What the task asks: Please retype every one of the following items word for word, keeping each line unchanged.

Records to process:
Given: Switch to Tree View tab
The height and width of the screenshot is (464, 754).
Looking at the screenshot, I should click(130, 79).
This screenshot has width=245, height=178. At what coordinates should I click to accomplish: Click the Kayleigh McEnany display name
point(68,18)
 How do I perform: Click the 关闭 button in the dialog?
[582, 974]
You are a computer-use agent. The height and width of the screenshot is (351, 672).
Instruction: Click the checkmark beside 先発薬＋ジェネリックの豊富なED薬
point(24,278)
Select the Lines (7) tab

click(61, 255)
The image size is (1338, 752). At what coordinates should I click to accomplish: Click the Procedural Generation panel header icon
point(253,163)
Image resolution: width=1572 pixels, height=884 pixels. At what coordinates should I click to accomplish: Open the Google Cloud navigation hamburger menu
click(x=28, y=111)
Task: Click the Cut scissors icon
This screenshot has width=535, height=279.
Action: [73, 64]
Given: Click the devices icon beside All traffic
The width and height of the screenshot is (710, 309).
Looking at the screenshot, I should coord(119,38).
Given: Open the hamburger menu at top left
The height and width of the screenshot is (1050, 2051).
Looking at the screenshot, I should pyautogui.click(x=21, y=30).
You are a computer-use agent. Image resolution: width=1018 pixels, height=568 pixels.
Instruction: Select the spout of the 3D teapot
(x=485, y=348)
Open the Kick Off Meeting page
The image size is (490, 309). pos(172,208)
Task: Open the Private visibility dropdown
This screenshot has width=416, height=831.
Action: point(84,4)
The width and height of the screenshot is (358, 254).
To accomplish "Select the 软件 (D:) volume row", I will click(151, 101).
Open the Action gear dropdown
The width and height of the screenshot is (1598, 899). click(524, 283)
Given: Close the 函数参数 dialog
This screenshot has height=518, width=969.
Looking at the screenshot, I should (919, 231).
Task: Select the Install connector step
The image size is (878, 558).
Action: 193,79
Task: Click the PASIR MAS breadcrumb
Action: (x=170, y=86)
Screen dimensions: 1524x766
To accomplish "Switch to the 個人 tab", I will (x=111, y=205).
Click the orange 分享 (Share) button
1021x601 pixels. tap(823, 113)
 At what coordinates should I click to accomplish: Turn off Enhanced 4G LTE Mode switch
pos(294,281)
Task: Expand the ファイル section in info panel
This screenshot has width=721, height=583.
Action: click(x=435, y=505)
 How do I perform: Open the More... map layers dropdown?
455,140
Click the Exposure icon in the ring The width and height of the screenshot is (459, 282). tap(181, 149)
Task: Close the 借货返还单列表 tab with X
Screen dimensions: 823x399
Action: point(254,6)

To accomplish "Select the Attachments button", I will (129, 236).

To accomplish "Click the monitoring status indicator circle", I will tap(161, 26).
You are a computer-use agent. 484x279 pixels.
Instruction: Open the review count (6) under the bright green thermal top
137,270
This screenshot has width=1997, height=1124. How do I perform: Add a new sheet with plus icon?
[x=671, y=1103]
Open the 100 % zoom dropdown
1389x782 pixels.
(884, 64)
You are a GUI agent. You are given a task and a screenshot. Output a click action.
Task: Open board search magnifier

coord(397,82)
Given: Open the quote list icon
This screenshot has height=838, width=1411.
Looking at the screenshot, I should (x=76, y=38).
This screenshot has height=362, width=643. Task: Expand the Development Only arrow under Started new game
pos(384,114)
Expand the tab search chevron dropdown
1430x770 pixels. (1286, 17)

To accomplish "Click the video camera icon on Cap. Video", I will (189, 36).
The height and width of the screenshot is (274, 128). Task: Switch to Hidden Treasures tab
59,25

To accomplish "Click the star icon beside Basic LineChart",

Finished answer:
Given: Switch to Tree View tab
The height and width of the screenshot is (464, 754).
Looking at the screenshot, I should click(130, 79).
This screenshot has width=245, height=178. At what coordinates should I click to accomplish: Click the Kayleigh McEnany display name
point(68,18)
 How do I perform: Click the 关闭 button in the dialog?
[582, 974]
You are a computer-use agent. The height and width of the screenshot is (351, 672).
Instruction: Click the checkmark beside 先発薬＋ジェネリックの豊富なED薬
point(24,278)
Select the Lines (7) tab

click(61, 255)
The image size is (1338, 752). At what coordinates should I click to accomplish: Click the Procedural Generation panel header icon
point(253,163)
Image resolution: width=1572 pixels, height=884 pixels. At what coordinates should I click to accomplish: Open the Google Cloud navigation hamburger menu
click(x=28, y=111)
Task: Click the Cut scissors icon
This screenshot has width=535, height=279.
Action: [73, 64]
Given: Click the devices icon beside All traffic
The width and height of the screenshot is (710, 309).
Looking at the screenshot, I should coord(119,38).
Given: Open the hamburger menu at top left
The height and width of the screenshot is (1050, 2051).
Looking at the screenshot, I should pyautogui.click(x=21, y=30).
You are a computer-use agent. Image resolution: width=1018 pixels, height=568 pixels.
Instruction: Select the spout of the 3D teapot
(x=485, y=348)
Open the Kick Off Meeting page
The image size is (490, 309). pos(172,208)
Task: Open the Private visibility dropdown
This screenshot has width=416, height=831.
Action: point(84,4)
The width and height of the screenshot is (358, 254).
To accomplish "Select the 软件 (D:) volume row", I will click(151, 101).
Open the Action gear dropdown
The width and height of the screenshot is (1598, 899). click(524, 283)
Given: Close the 函数参数 dialog
This screenshot has height=518, width=969.
Looking at the screenshot, I should (919, 231).
Task: Select the Install connector step
The image size is (878, 558).
Action: 193,79
Task: Click the PASIR MAS breadcrumb
Action: (x=170, y=86)
Screen dimensions: 1524x766
To accomplish "Switch to the 個人 tab", I will (x=111, y=205).
Click the orange 分享 (Share) button
1021x601 pixels. tap(823, 113)
 At what coordinates should I click to accomplish: Turn off Enhanced 4G LTE Mode switch
pos(294,281)
Task: Expand the ファイル section in info panel
This screenshot has width=721, height=583.
Action: click(x=435, y=505)
 How do I perform: Open the More... map layers dropdown?
455,140
Click the Exposure icon in the ring The width and height of the screenshot is (459, 282). tap(181, 149)
Task: Close the 借货返还单列表 tab with X
Screen dimensions: 823x399
Action: point(254,6)

To accomplish "Select the Attachments button", I will (129, 236).

To accomplish "Click the monitoring status indicator circle", I will tap(161, 26).
You are a computer-use agent. 484x279 pixels.
Instruction: Open the review count (6) under the bright green thermal top
137,270
This screenshot has width=1997, height=1124. How do I perform: Add a new sheet with plus icon?
[x=671, y=1103]
Open the 100 % zoom dropdown
1389x782 pixels.
(884, 64)
You are a GUI agent. You are given a task and a screenshot. Output a click action.
Task: Open board search magnifier

coord(397,82)
Given: Open the quote list icon
This screenshot has height=838, width=1411.
Looking at the screenshot, I should (x=76, y=38).
This screenshot has height=362, width=643. Task: Expand the Development Only arrow under Started new game
pos(384,114)
Expand the tab search chevron dropdown
1430x770 pixels. (1286, 17)

To accomplish "Click the video camera icon on Cap. Video", I will (189, 36).
The height and width of the screenshot is (274, 128). Task: Switch to Hidden Treasures tab
59,25

To accomplish "Click the star icon beside Basic LineChart",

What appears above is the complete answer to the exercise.